* [PROBLEM REQUIREMENTS]:
Reproduce each line of the listing exactly.

* [DATA TO PROCESS]:
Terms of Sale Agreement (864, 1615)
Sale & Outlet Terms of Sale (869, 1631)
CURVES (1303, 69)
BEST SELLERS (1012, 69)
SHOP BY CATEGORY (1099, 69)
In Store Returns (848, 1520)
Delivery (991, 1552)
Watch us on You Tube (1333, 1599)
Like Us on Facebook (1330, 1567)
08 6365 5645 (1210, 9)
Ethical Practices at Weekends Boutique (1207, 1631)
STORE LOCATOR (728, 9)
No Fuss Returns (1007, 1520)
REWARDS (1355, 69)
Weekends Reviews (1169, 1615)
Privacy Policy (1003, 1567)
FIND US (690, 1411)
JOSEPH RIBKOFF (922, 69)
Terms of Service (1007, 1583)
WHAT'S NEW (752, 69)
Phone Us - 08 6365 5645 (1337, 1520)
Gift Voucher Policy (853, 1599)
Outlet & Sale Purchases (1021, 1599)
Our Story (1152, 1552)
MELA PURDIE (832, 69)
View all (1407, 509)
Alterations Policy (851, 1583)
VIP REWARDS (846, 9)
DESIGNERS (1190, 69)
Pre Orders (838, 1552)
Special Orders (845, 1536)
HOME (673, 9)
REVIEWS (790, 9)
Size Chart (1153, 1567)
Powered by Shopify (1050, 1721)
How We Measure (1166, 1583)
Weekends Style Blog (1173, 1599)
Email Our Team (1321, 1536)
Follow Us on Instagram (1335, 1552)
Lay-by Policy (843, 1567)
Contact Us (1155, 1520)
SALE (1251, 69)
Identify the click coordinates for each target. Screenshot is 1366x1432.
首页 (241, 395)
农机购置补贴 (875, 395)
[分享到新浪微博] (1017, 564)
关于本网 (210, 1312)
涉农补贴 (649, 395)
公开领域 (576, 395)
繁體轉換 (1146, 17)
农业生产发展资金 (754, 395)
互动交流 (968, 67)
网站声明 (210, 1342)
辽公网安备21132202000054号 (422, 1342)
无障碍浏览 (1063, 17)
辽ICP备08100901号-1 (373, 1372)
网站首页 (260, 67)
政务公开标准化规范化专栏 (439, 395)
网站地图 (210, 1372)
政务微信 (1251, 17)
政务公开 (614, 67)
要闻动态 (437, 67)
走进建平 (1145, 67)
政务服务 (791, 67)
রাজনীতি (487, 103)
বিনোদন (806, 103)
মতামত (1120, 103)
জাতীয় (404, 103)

* [YOUR SOLUTION]:
Terms of Sale Agreement (864, 1615)
Sale & Outlet Terms of Sale (869, 1631)
CURVES (1303, 69)
BEST SELLERS (1012, 69)
SHOP BY CATEGORY (1099, 69)
In Store Returns (848, 1520)
Delivery (991, 1552)
Watch us on You Tube (1333, 1599)
Like Us on Facebook (1330, 1567)
08 6365 5645 (1210, 9)
Ethical Practices at Weekends Boutique (1207, 1631)
STORE LOCATOR (728, 9)
No Fuss Returns (1007, 1520)
REWARDS (1355, 69)
Weekends Reviews (1169, 1615)
Privacy Policy (1003, 1567)
FIND US (690, 1411)
JOSEPH RIBKOFF (922, 69)
Terms of Service (1007, 1583)
WHAT'S NEW (752, 69)
Phone Us - 08 6365 5645 (1337, 1520)
Gift Voucher Policy (853, 1599)
Outlet & Sale Purchases (1021, 1599)
Our Story (1152, 1552)
MELA PURDIE (832, 69)
View all (1407, 509)
Alterations Policy (851, 1583)
VIP REWARDS (846, 9)
DESIGNERS (1190, 69)
Pre Orders (838, 1552)
Special Orders (845, 1536)
HOME (673, 9)
REVIEWS (790, 9)
Size Chart (1153, 1567)
Powered by Shopify (1050, 1721)
How We Measure (1166, 1583)
Weekends Style Blog (1173, 1599)
Email Our Team (1321, 1536)
Follow Us on Instagram (1335, 1552)
Lay-by Policy (843, 1567)
Contact Us (1155, 1520)
SALE (1251, 69)
Identify the click coordinates for each target. Screenshot is 1366x1432.
首页 (241, 395)
农机购置补贴 (875, 395)
[分享到新浪微博] (1017, 564)
关于本网 (210, 1312)
涉农补贴 (649, 395)
公开领域 (576, 395)
繁體轉換 (1146, 17)
农业生产发展资金 (754, 395)
互动交流 (968, 67)
网站声明 (210, 1342)
辽公网安备21132202000054号 (422, 1342)
无障碍浏览 (1063, 17)
辽ICP备08100901号-1 (373, 1372)
网站首页 (260, 67)
政务公开标准化规范化专栏 (439, 395)
网站地图 (210, 1372)
政务微信 (1251, 17)
政务公开 (614, 67)
要闻动态 (437, 67)
走进建平 (1145, 67)
政务服务 (791, 67)
রাজনীতি (487, 103)
বিনোদন (806, 103)
মতামত (1120, 103)
জাতীয় (404, 103)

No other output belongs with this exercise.